*Prompt*
The line that contains "Task: Click the 0.01 y-axis tick label" marks the start. Please set it down, with every later line of the data, exactly and without pictures.

Collected data entries
Segment Open
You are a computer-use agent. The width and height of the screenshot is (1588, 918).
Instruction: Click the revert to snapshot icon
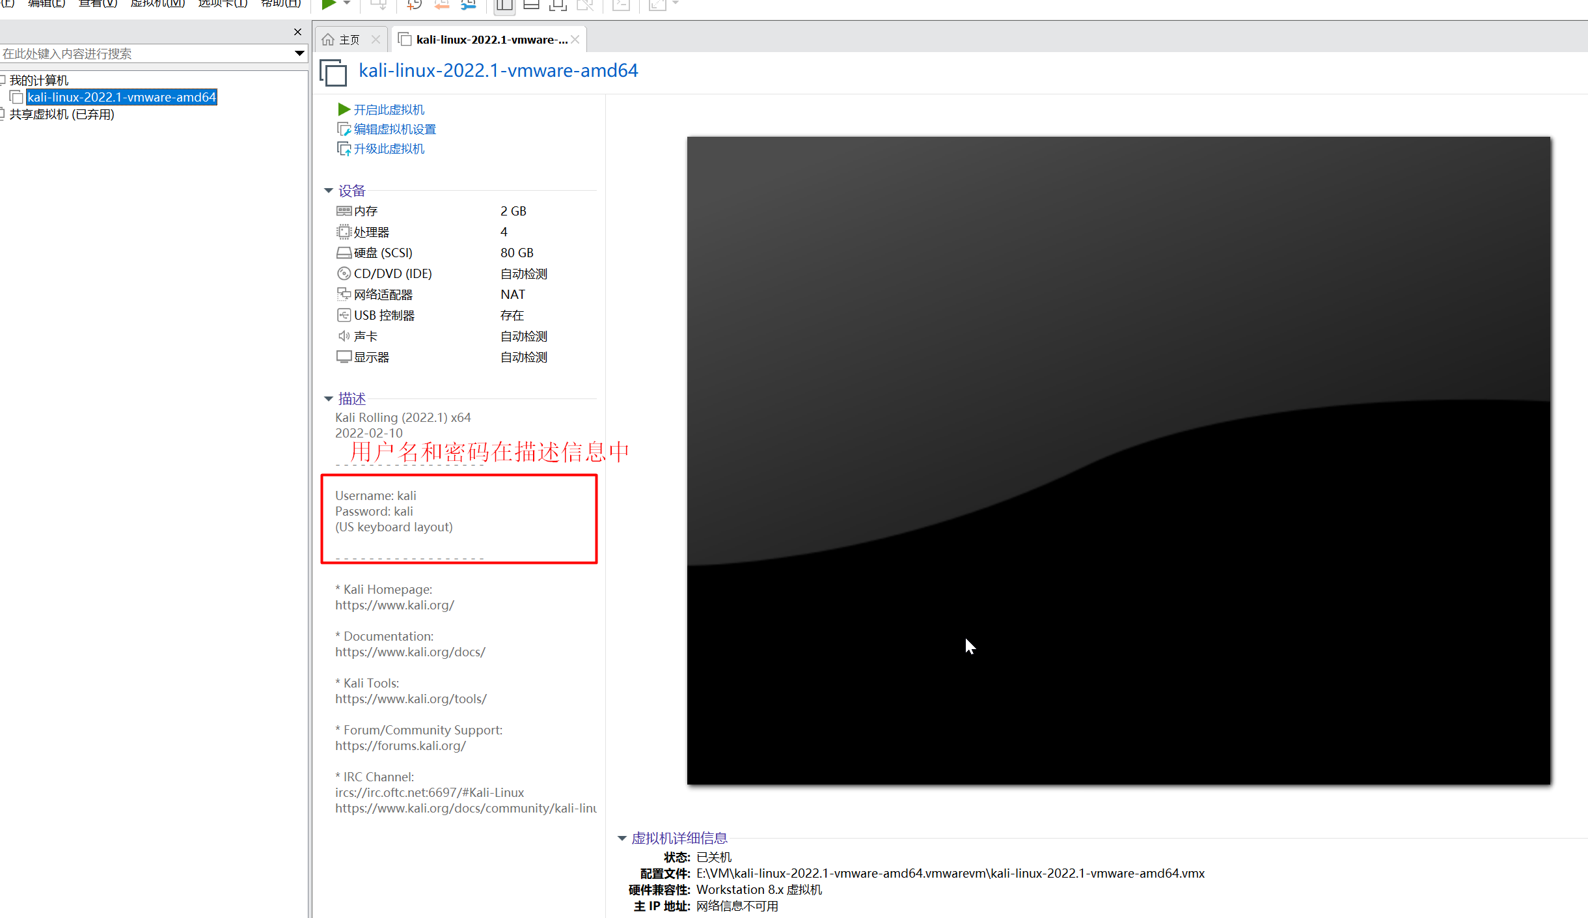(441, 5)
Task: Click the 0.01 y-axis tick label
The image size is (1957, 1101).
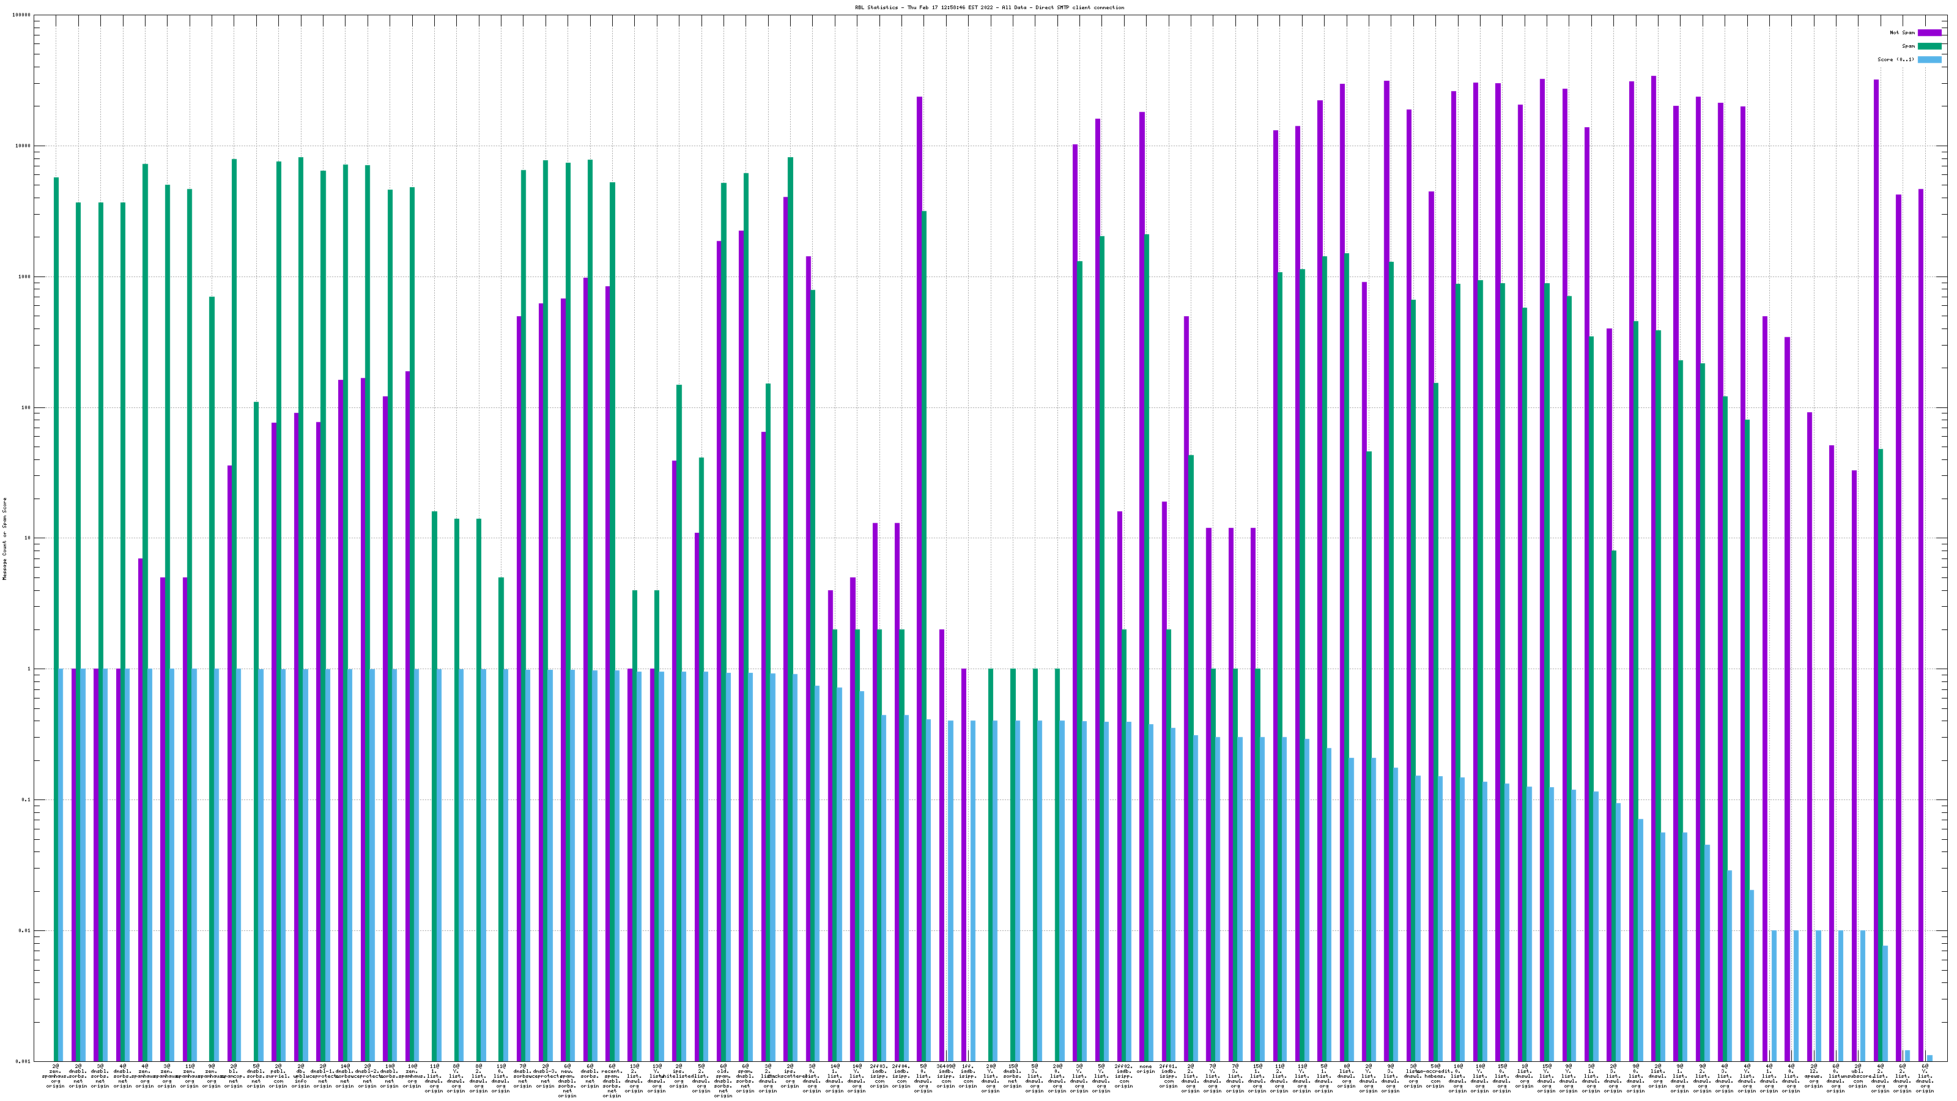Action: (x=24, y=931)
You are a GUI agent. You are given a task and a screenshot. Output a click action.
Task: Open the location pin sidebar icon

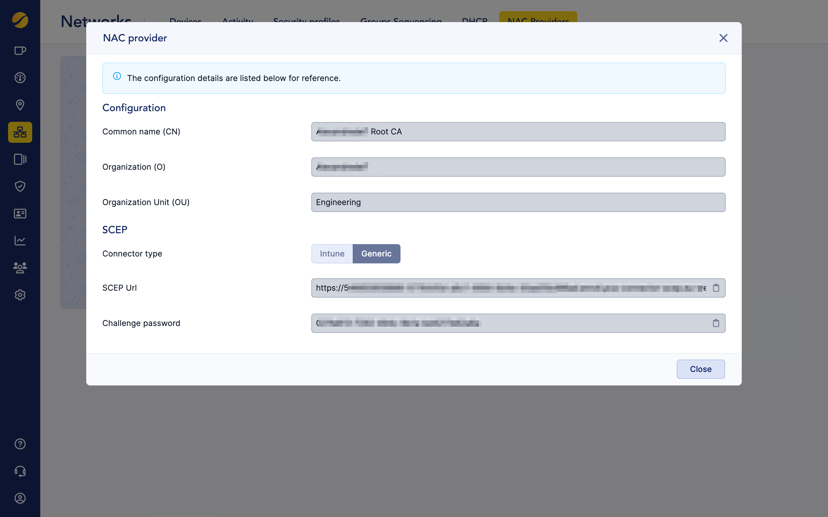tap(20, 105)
Segment Closed
*Written response*
Task: Click the 0.01 y-axis tick label
The image size is (1957, 1101).
Action: (x=24, y=931)
You are a GUI agent. You are given a task and a screenshot. Output a click action.
Task: Open the location pin sidebar icon

tap(20, 105)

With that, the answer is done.